Beberapa cara-cara diatas sebenarnya adalah upaya untuk mengajak dan menumbuhkan kembali semangat guru-guru dalam mengajar dan meningkatkan kompetensinya-tanpa harus menggurui atau menggantikan posisinya dalam pembelajaran. Seiring dengan berjalannya kegiatan-kegiatan semacam ini, para guru kemudian bersedia untuk belajar membuat Email dan mengirim E-mail, mengoperasikan Zoom Meeting dan Google Meet. Kemauan ini merupakan sebuah langkah yang positif bagi kami, sebab dalam keterbatasannya para guru masih mau belajar dari siapapun dan bersama siapapun.

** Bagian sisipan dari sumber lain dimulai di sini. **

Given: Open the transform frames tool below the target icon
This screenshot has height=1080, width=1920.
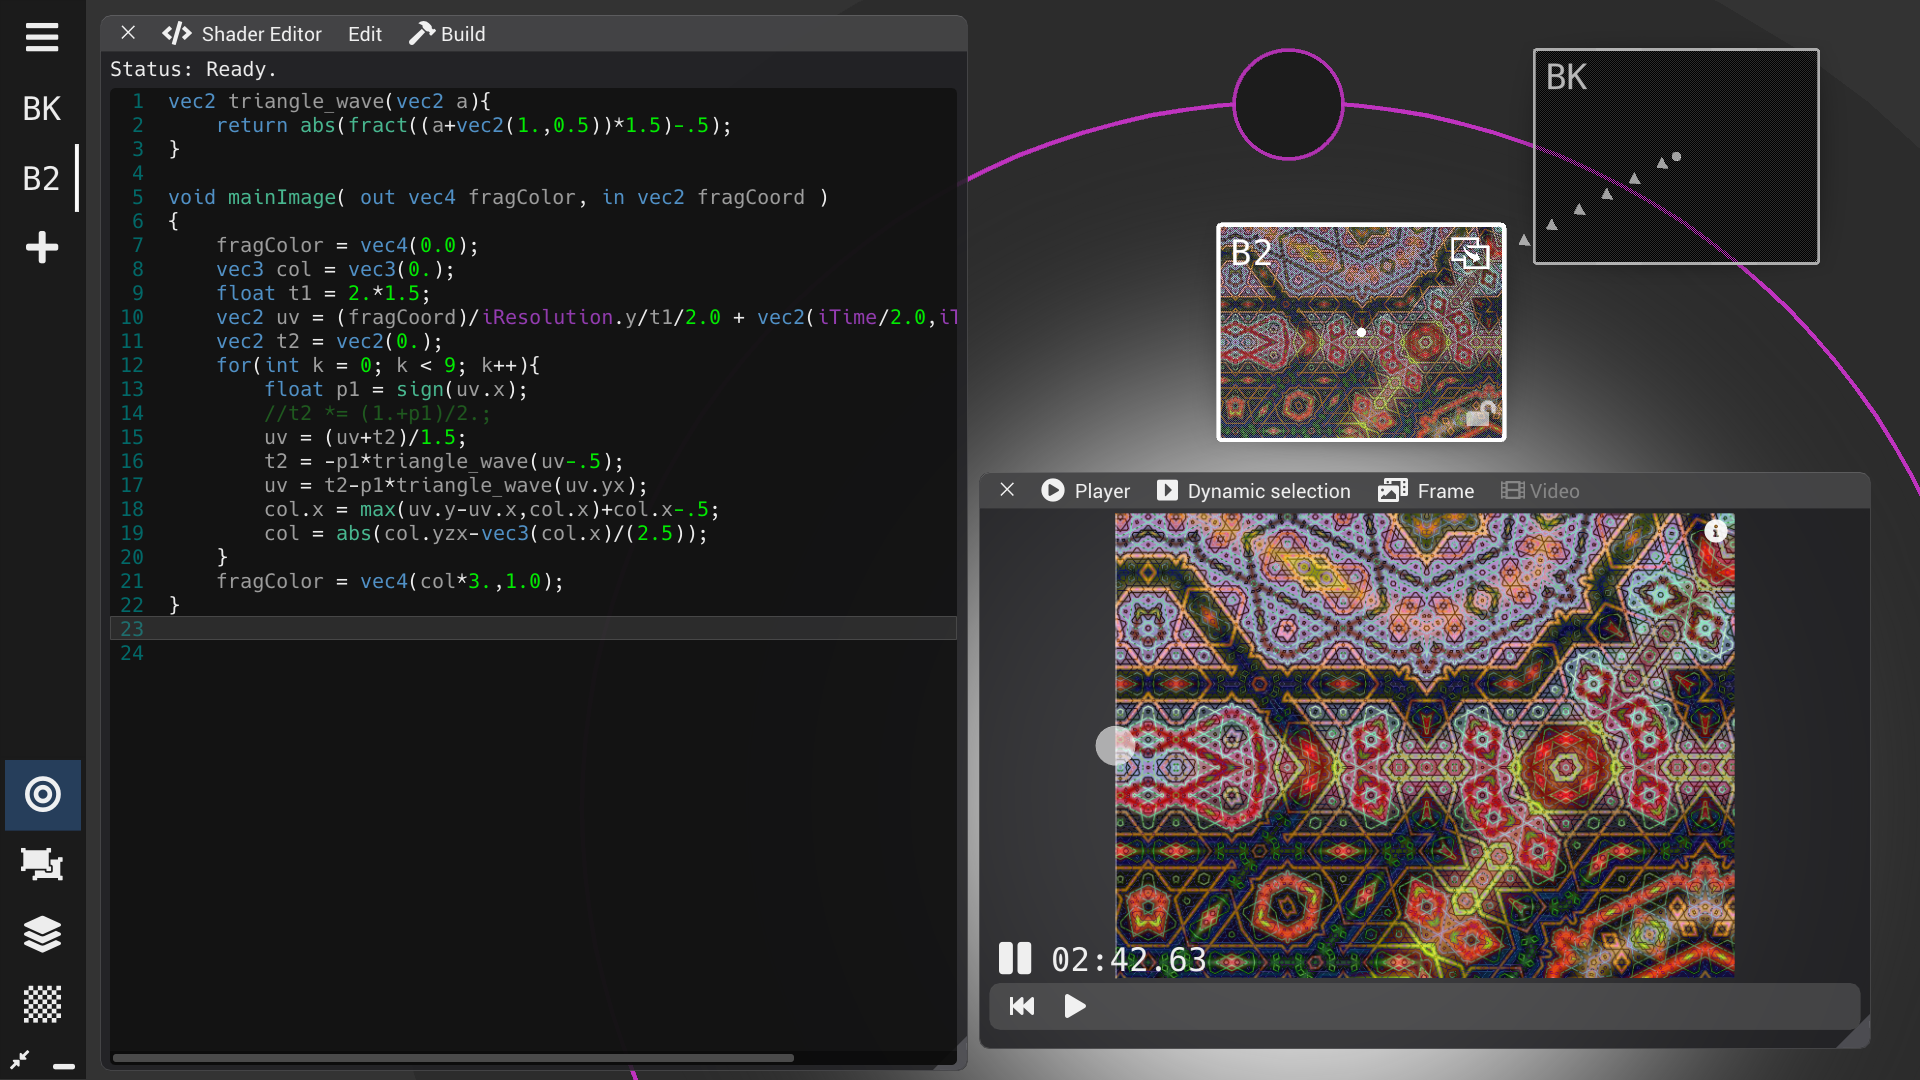Looking at the screenshot, I should [42, 865].
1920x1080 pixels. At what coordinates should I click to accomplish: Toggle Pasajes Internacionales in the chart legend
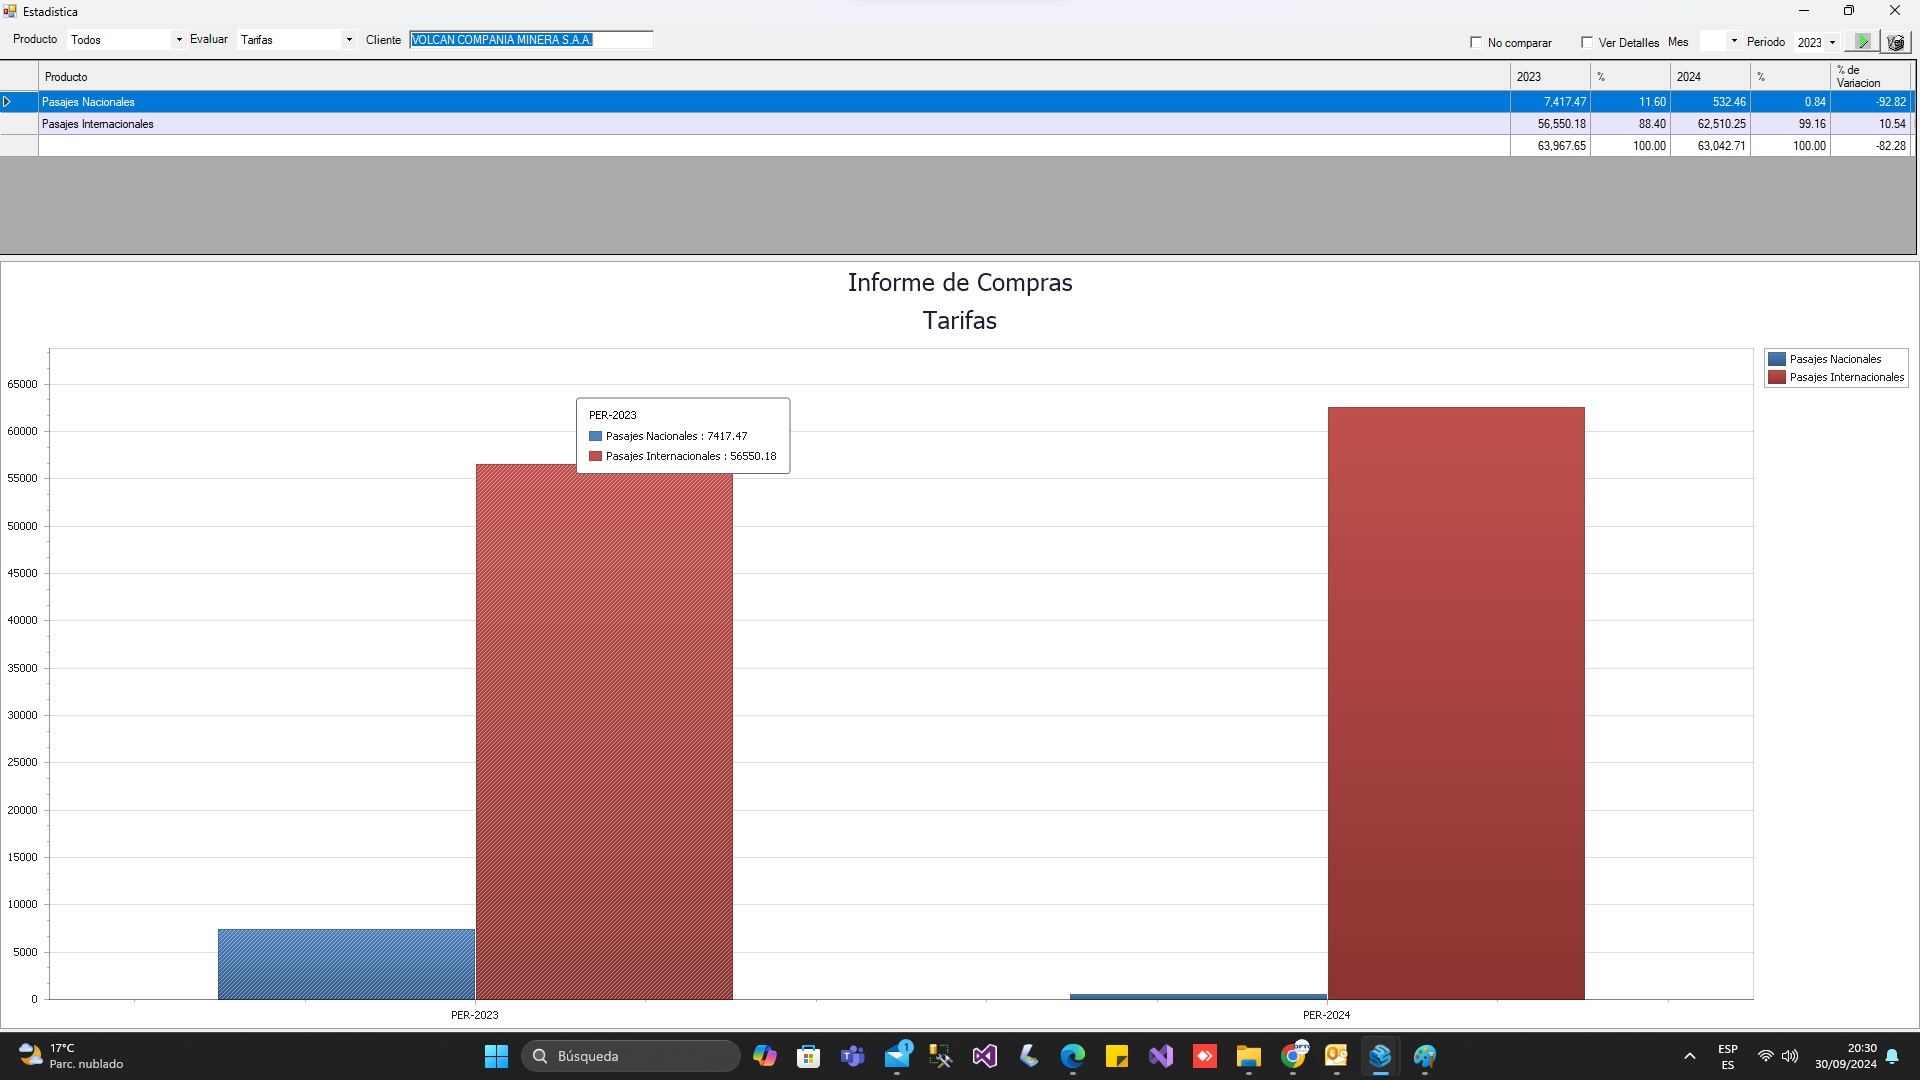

Sebagai catatan akhir dari catatan sederhana ini, saya berterima kasih kepada Kemendikbud dan Almamater Tercinta Universitas Negeri Malang yang telah memberikan kesempatan kepada saya mengikuti program ini. Karena dengan program Kampus Mengajar ini, saya bisa memahami bahwa belajar pada tataran implementasi di sekolah-sekolah pedesaan jauh lebih kompleks dari hanya sekadar belajar pada tataran teoritis di gedung kampus.